Document segment:
----------------------------------------

Shingles: what are they and how do they look?

· December 22, 2014

Shingles is known as a very painful breakout which stems from the herpes zoster virus, which is the same that causes the chicken pox.  This outbreak appears when a virus that attacks nerve cells becomes active again after some time, and therefore causes the breakout or rash.

Something like this happens: once you have had the chicken pox, the virus Zoster remains in the body’s nerve tissues; the truth is, it never goes away.  I just remains inactive.  But the problem is that it could become active again later and it is precisely during this recurrence that shingles appear.

It is thought that the reason the herpes-zoster virus is revived lies in the immune system.  Over time it weakens after having had the chicken pox during infancy.

What happens when the virus becomes active again?

When the virus becomes active again it begins to propagate through nerves, which is exactly why it generally creates an uncomfortable itching and burning sensation in the affected areas.  At that moment, the virus is circulating throughout the entire nervous system, but it only arrives at the skin within two or three days.  Once it reaches the epidermis, grouped blisters appear throughout the entire surface of the affected nerve.  The skin could respond with great sensitivity, which causes a lot of pain.

Is it possible to catch shingles?

If you have ever had the chicken pox, you could run the risk of getting shingles if the virus becomes active again.  However, the virus generally becomes active again in those who have a weakened immune system, or individuals older than 50 years of age.  The risk becomes larger as one ages.  Likewise, if an individual is receiving cancer treatment, or if he or she has HIV, it is quite likely that they will get shingles.  In the latter group, it will probably appear as one of the first symptoms that hint that something is not right with the immune system.

----------------------------------------

Exercise objective: Resume the shingles article from the point where it stops.

Collected data entries
----------------------------------------

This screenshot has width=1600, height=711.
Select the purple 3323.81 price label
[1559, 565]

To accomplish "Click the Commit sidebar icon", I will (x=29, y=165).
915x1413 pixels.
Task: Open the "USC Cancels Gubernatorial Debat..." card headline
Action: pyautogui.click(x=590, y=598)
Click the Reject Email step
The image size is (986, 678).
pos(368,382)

----------------------------------------

Response area:
What are the symptoms?

Lower back pain1. The first sign is generally a strong pain on just one side of the body, accompanied by itching or burning.  The burning or pain could be very intense, and in most cases, it appears before any outbreak, announcing its coming.

2. Another symptom that one could appear is the formation of patches on the skin, which are replaced by small blisters.

*Other possible symptoms:

  • Fever and chills
  • Genital ulcers
  • Joint pain
  • General malaise
  • Abdominal pain
  • Headache
  • Inflammation of the lymphatic ganglia

*If the virus affects a facial nerve.

  • Vision problems
  • Loss of eye movement
  • Problems with or reduction of the sense of taste
  • Droopy eyelid
  • Difficulty moving some facial muscles


This could cause fatigue, low grade fever, and minor muscle pains.

Is it curable?

Shingles can definitely be cured.  At this point, you need to see the doctor so they can diagnose you, or so they can prescribe possible treatment or medications to fight the virus.

Generally anti-viral medications are use, which could possibly reduce pain and prevent complications; likewise, they also reduce the duration of the illness.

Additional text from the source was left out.